GitHub Actions

Table of contents

GitHub Actions is a continuous integration and continuous delivery (CI/CD) service provided by GitHub. It allows developers to automate various tasks and workflows within their repositories. With GitHub Actions, you can define custom workflows using YAML files that specify the sequence of steps to be executed when certain events occur, such as code pushes, pull requests, or releases.

These workflows can include tasks like:

  • building code
  • testing code / unit tests
  • building containers
  • deploying applications
  • notifying team members about failures/errors
  • triggering remote integrations / APIs

GitHub Actions helps streamline the development process by automating repetitive tasks, improving collaboration, and ensuring consistent and reliable code deployments.

GitHub Actions is highly customizable and integrates seamlessly with other GitHub features and third-party tools. It provides a wide range of pre-built actions and workflows in the GitHub Marketplace, making it easy for developers to adopt and extend existing configurations.

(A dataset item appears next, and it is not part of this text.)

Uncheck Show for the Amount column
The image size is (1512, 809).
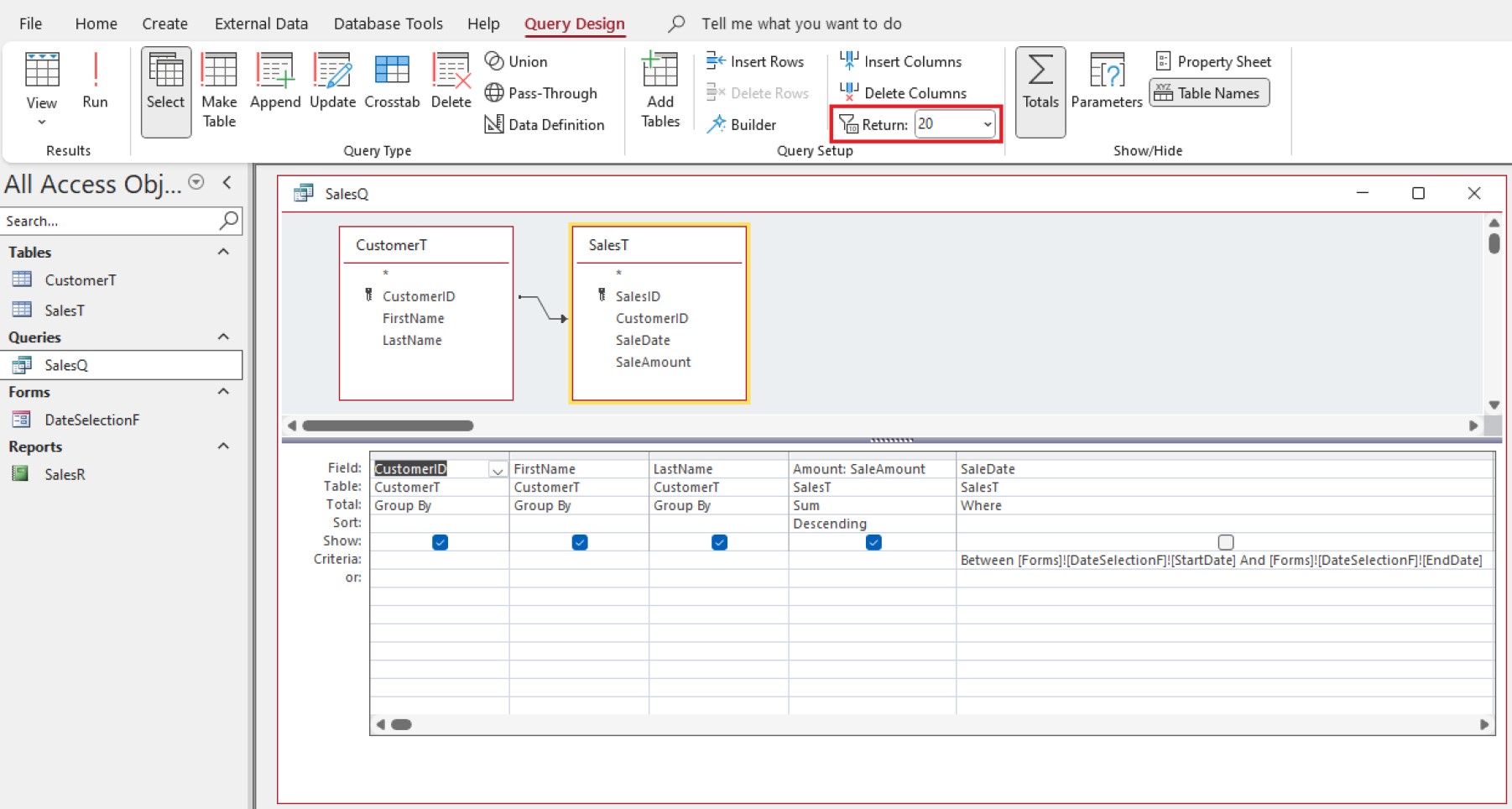coord(873,542)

Learn More about GitHub Actions

Use Cases for Data Science

Data Scientists tend to build reusable scripts and components to be assembled in various pipelines. Such pipelines might ingest and clean data, or

Think of Actions as a programmable process to check for accuracy or errors, to build or stage software, to launch pipelines, etc. Actions may contain if/then logic, multiple simultaneous processes, they may reach out to external data sources, other git repositories, or APIs.

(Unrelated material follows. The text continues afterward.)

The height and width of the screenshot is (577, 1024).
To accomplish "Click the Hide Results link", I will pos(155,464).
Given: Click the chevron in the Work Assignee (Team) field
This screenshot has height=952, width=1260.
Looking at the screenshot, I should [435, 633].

In the examples below, notice that the Action is defined in a YAML file. Multiple action definitions may exist for a single repository, and may be defined to run in parallel, or in a specific order.

We suggest adopting Actions first with simple use cases and then building toward longer and more complex workflows.

Credentials & Secrets

GitHub Actions often require credentials in order to do some of their work. Consider, for example, a container that is built by an Action that needs to be pushed to Docker Hub. This push requires credentials in order to authenticate to Docker Hub.

For this reason, GitHub provides a secret management store where credentials, keys, and other confidential information can be kept within a GitHub repository, account, or organization for use by Actions but not visible to other users.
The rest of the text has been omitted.